The novel takes place in a city at the end of the universe where all lifeforms containing human DNA, from the earliest caveman to the last post-human, is reborn. Everyone is impervious to damage and immortal in The City of the Saved, which makes the murder that occurred that much harder to figure out.
The murder mystery drives most of the plot, with a web of characters and events that the novel jumps between in order to explore what's going on. These other POV's are some of my favorite parts, as the writing changes to reflect the how every character thinks (i.e. different slang in the narration, a running sword-and-sorcery-style pulp narrator, broken syntax, etc.).
The book is juggling a lot of ideas at once, and I don't really feel it drops any of them. There's ideas here about the interactions of different cultures and their inhabitants, themes about cultural stagnation (a point I've noticed in the last few Faction Paradox books as well), and one that becomes more and more relevant as the novel carries on, which is the relationship between parents and their children, both figuratively and literally. It's a lot in one novel but it works together, and each builds off of each other throughout the book.
I would highly recommend this book to anyone looking for a good read. There's some elements that might go over your head at first if you aren't well-versed in Faction Paradox/Eighth Doctor Adventures lore, but I feel the novel does a good enough job giving you everything you need to follow along. -
Following on my reading of This Town Will Never Let Us Go last year, and attending been to this year's Chicago TARDIS, I ended my 2019 reading year with the second Faction Paradox novel from Mad Norweigan Press.
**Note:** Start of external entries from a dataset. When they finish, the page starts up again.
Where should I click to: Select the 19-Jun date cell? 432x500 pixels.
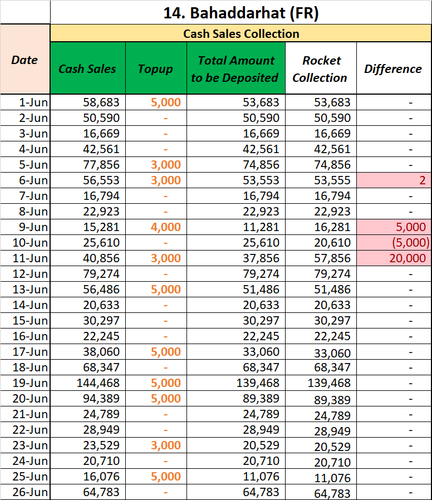point(25,383)
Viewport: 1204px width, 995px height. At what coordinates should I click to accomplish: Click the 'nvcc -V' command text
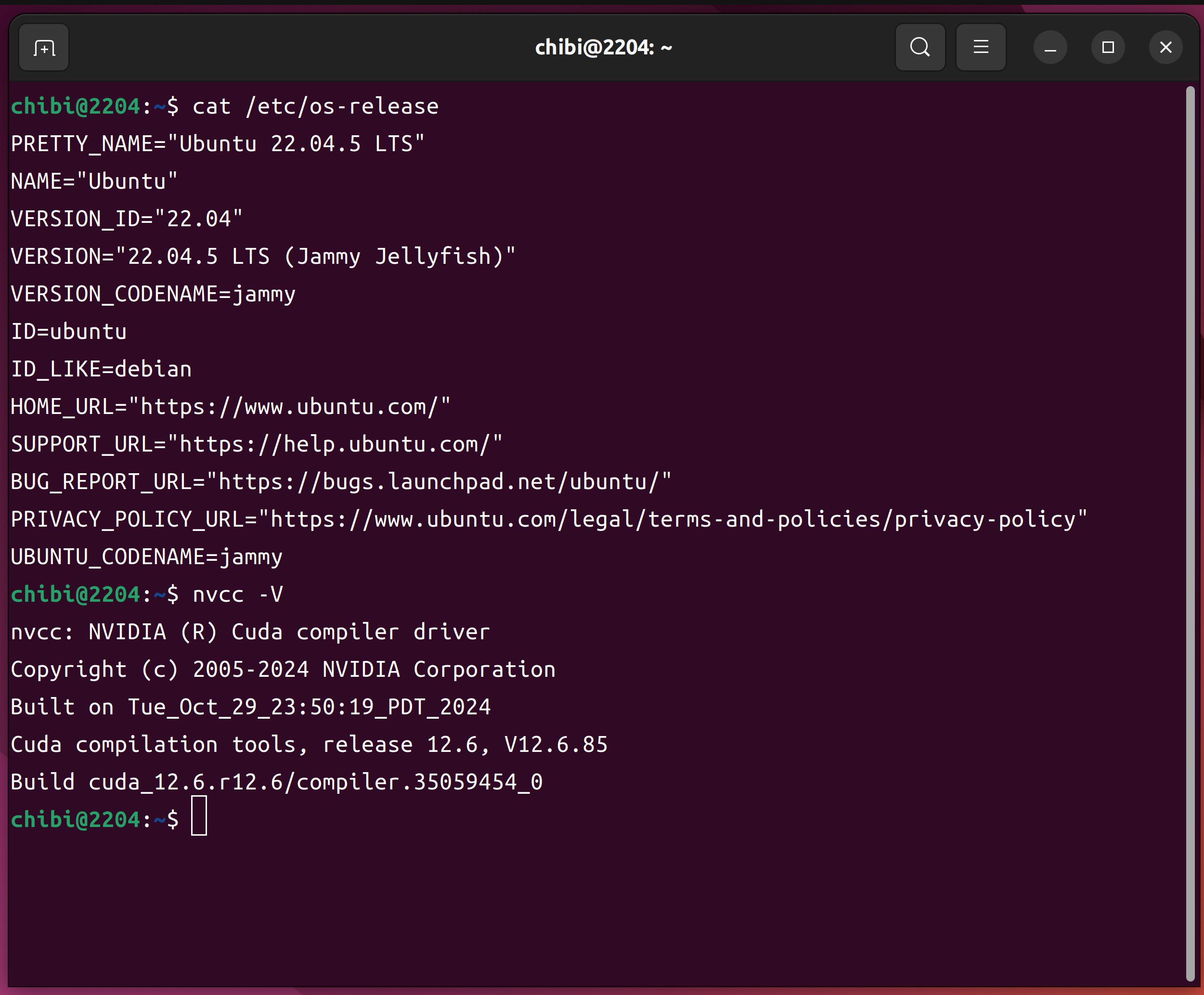click(x=237, y=595)
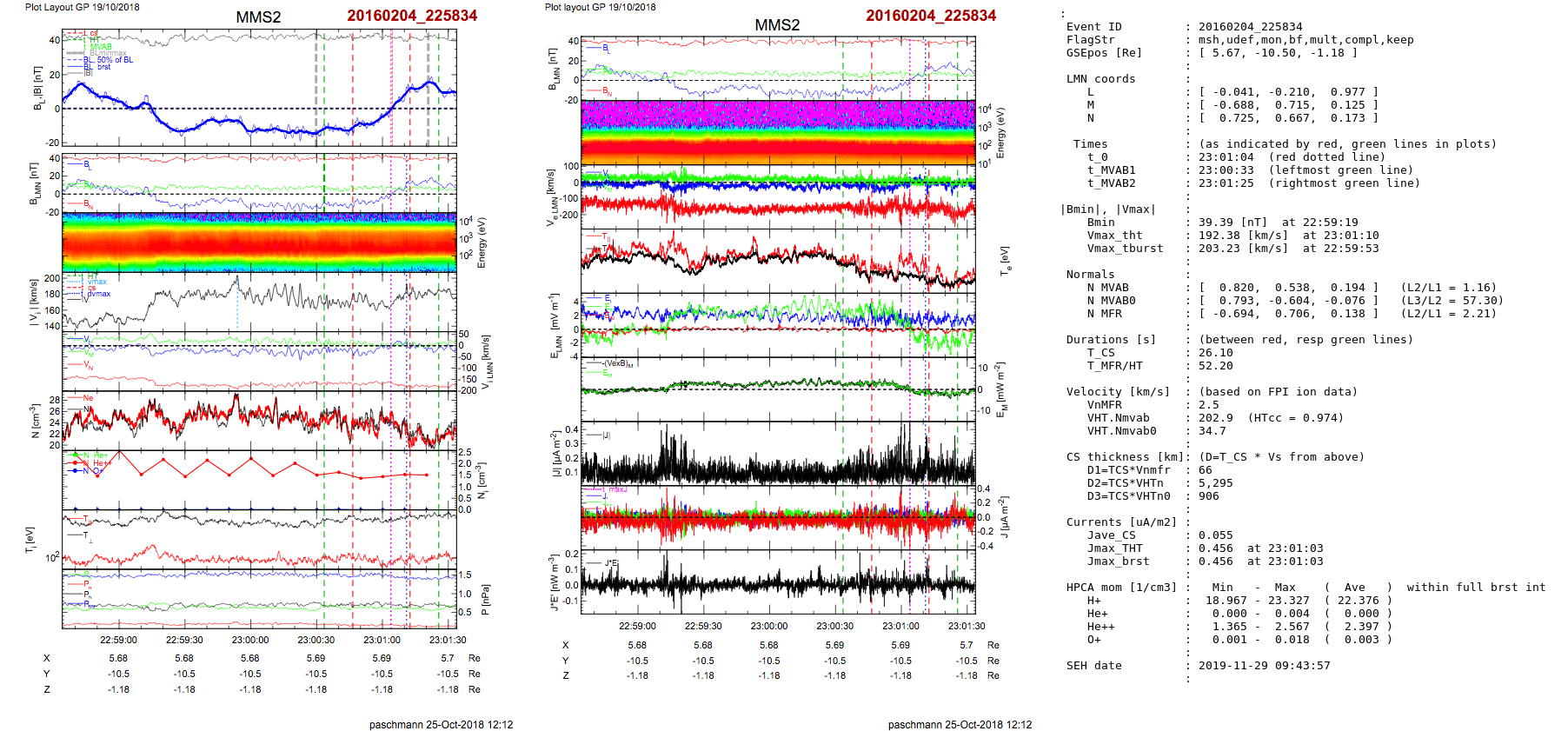This screenshot has height=731, width=1568.
Task: Click the left plot's MMS2 title
Action: pos(258,17)
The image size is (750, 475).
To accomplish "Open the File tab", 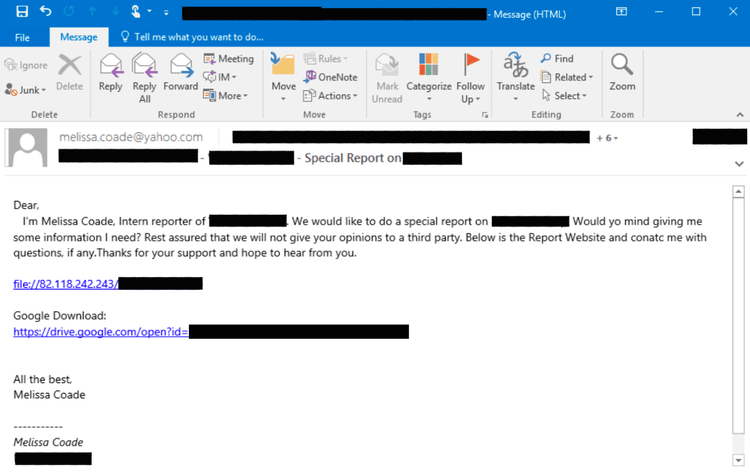I will click(23, 37).
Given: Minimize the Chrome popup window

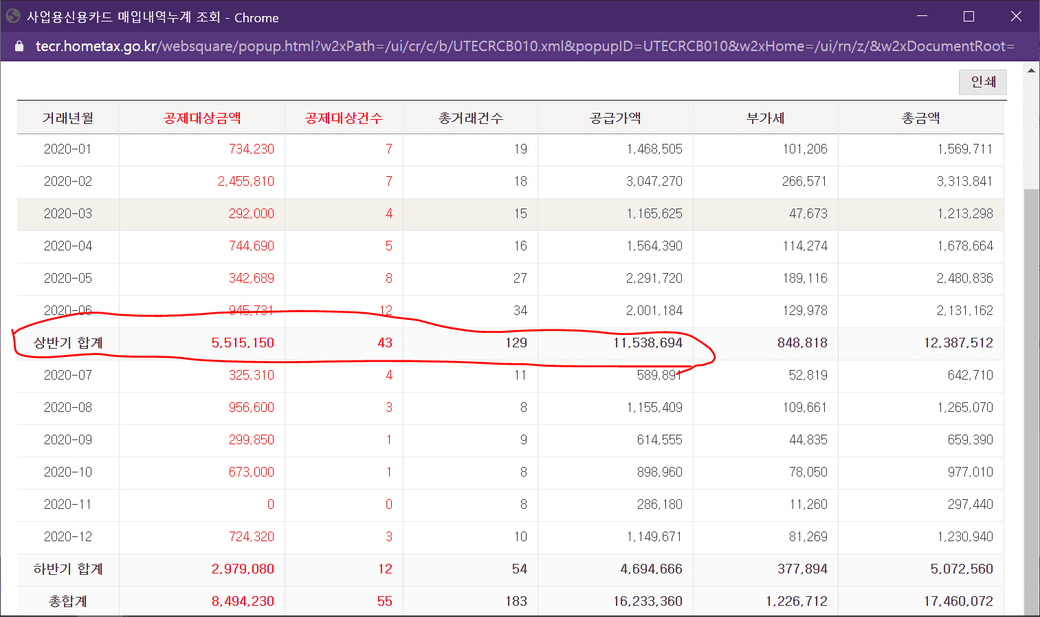Looking at the screenshot, I should 922,17.
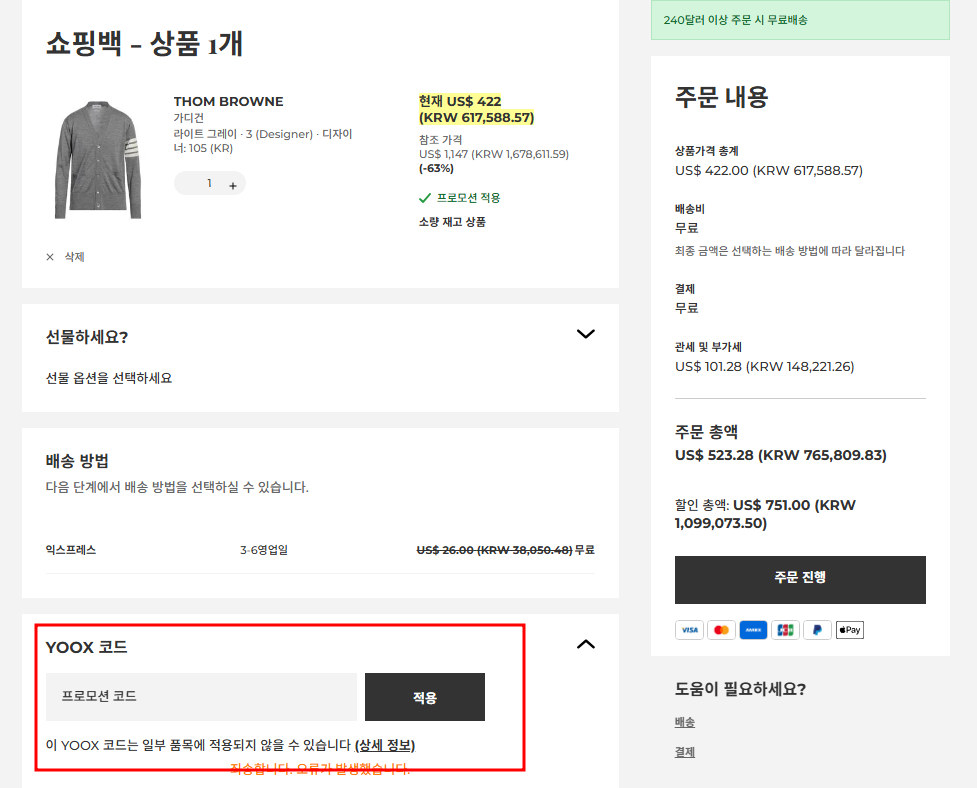Select the Visa payment icon
Image resolution: width=977 pixels, height=788 pixels.
click(689, 629)
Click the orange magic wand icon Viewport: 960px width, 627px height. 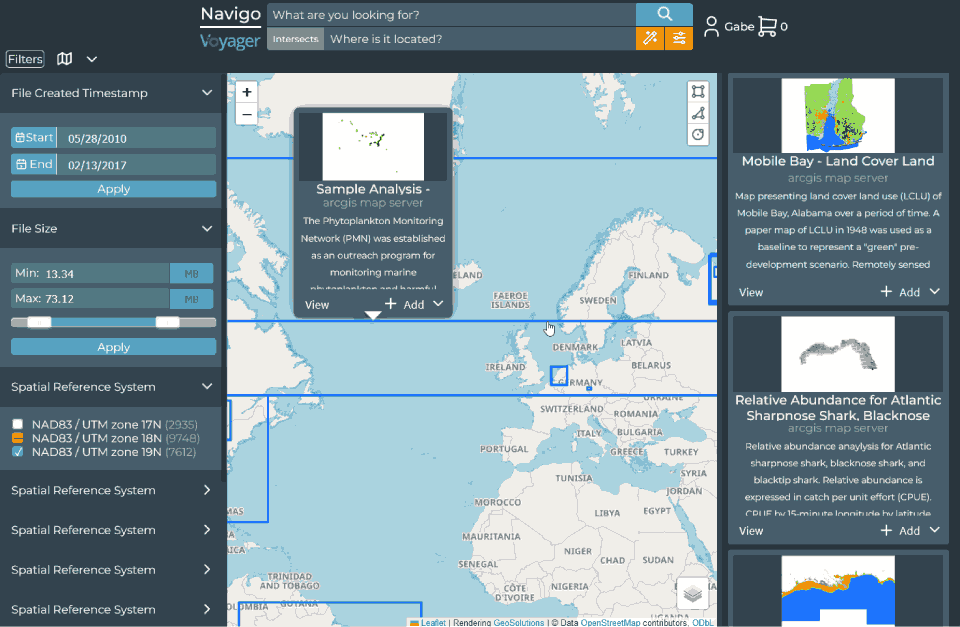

And what a wild ride it turned out to be! One part SF noir, one part political thriller, and a whole bunch of historical mashups with high concept SF, it's everything you'd expect a follow-up to This Town Will Never Let Us Go to be. In this case, almost entirely unrelated (minus what I believe was a passing reference) to the previous volume as Philip Purser-Hallard takes us into a galaxy (?) sized city at the end of the universe where every human who ever lived (or, in the case of some really popular fictional characters, should have lived) have been resurrected. As with the previous novel, I'm not 100% I "got" everything, but it was a hell of a read all the same.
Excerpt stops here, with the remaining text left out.